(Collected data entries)
========

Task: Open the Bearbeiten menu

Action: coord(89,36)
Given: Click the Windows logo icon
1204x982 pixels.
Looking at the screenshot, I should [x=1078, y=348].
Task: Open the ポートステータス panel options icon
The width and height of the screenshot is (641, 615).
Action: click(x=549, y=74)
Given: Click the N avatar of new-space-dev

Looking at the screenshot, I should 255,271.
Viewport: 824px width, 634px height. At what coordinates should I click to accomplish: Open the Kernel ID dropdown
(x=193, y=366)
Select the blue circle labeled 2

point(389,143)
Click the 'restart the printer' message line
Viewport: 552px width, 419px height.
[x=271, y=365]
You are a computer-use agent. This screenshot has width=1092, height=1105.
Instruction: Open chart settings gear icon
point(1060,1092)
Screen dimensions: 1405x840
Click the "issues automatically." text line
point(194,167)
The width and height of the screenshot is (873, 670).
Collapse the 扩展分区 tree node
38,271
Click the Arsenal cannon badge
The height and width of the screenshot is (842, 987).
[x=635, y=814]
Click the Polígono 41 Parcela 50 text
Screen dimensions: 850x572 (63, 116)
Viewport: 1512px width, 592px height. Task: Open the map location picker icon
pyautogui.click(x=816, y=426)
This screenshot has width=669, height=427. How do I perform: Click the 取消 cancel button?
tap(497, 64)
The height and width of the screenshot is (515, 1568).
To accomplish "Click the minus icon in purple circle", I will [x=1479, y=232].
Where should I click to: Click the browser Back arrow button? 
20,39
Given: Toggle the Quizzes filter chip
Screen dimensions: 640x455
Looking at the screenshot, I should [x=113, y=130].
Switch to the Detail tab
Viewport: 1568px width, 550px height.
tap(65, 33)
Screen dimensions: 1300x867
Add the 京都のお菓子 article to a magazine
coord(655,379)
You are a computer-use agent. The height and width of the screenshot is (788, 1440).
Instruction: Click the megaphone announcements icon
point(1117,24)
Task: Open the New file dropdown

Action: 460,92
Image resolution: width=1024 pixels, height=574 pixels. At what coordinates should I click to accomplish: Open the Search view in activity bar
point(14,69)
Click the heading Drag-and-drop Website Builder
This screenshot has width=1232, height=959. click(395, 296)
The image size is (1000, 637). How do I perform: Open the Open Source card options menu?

========

__Exercise brief__. Scan the records above for the lines holding "Given: Toggle the Quizzes filter chip" and "Screen dimensions: 1300x867". Transcribe those two and every line between them word for word, and no others.

__Completed exercise__.
Given: Toggle the Quizzes filter chip
Screen dimensions: 640x455
Looking at the screenshot, I should [x=113, y=130].
Switch to the Detail tab
Viewport: 1568px width, 550px height.
tap(65, 33)
Screen dimensions: 1300x867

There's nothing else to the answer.